▶ **Records shown**
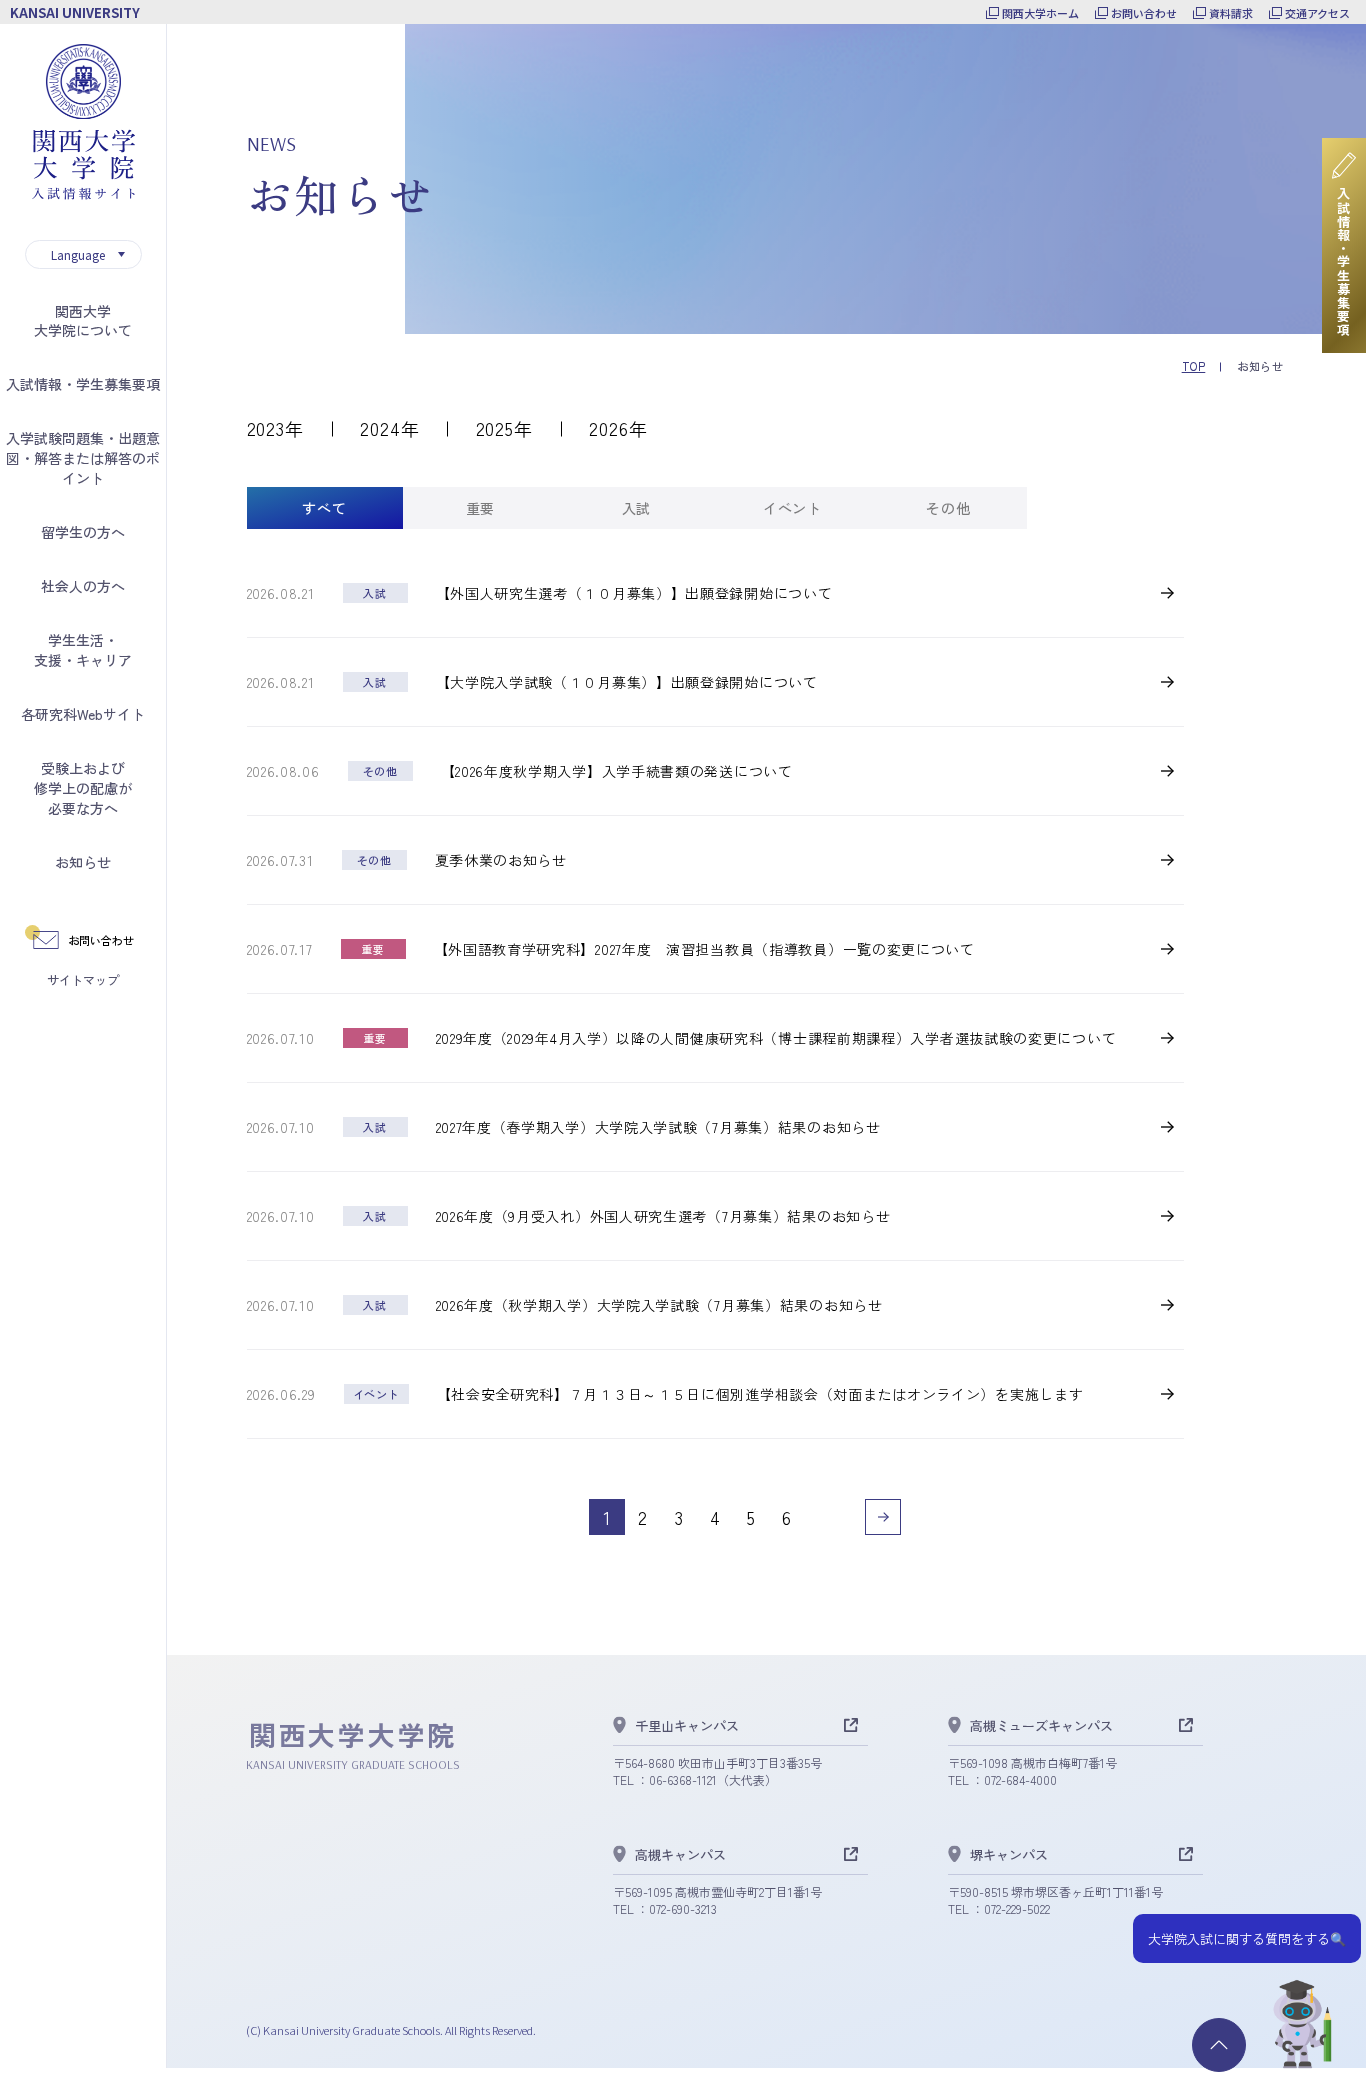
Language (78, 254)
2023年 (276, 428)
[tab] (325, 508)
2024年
...
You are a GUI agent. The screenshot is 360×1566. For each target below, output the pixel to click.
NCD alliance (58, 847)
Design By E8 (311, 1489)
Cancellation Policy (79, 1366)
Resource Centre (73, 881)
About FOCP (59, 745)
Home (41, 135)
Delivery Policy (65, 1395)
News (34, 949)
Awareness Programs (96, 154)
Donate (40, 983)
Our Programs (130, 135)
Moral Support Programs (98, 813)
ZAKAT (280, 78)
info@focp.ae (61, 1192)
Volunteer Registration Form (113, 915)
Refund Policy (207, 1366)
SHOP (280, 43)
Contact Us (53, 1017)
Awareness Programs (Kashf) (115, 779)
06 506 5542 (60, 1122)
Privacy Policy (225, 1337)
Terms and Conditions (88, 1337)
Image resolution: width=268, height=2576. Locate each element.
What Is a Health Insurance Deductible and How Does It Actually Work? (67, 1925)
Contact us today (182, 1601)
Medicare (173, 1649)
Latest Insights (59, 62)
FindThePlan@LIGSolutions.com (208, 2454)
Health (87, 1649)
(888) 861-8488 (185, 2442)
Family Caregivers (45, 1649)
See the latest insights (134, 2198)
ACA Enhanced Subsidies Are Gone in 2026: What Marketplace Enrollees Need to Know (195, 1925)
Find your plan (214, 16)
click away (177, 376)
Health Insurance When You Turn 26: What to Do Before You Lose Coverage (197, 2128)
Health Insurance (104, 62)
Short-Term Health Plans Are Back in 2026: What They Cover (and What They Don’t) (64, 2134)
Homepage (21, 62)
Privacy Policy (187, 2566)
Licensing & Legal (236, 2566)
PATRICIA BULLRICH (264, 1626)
--
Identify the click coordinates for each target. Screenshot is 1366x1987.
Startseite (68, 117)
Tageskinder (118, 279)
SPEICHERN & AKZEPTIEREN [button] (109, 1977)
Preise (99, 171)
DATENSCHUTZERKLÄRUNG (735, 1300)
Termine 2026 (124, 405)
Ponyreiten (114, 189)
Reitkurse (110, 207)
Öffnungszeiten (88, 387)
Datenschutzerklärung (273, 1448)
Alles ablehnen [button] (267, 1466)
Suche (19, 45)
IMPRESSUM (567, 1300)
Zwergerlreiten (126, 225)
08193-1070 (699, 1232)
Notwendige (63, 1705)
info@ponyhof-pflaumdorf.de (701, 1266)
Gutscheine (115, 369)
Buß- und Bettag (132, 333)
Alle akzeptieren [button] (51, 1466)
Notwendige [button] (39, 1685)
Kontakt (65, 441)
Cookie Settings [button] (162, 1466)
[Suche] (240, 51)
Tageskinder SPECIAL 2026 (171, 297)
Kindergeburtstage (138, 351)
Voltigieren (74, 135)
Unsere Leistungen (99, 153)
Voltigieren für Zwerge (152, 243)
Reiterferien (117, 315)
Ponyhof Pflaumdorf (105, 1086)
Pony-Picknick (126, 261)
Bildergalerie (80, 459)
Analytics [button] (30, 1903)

▶ **Prompt**
Your answer should consist only of the lines above between the line holding "Medicare (173, 1649)" and the line holding "PATRICIA BULLRICH (264, 1626)", inclusive, each transcribed exactly.

▶ **Solution to the exercise**
Medicare (173, 1649)
Latest Insights (59, 62)
FindThePlan@LIGSolutions.com (208, 2454)
Health (87, 1649)
(888) 861-8488 (185, 2442)
Family Caregivers (45, 1649)
See the latest insights (134, 2198)
ACA Enhanced Subsidies Are Gone in 2026: What Marketplace Enrollees Need to Know (195, 1925)
Find your plan (214, 16)
click away (177, 376)
Health Insurance When You Turn 26: What to Do Before You Lose Coverage (197, 2128)
Health Insurance (104, 62)
Short-Term Health Plans Are Back in 2026: What They Cover (and What They Don’t) (64, 2134)
Homepage (21, 62)
Privacy Policy (187, 2566)
Licensing & Legal (236, 2566)
PATRICIA BULLRICH (264, 1626)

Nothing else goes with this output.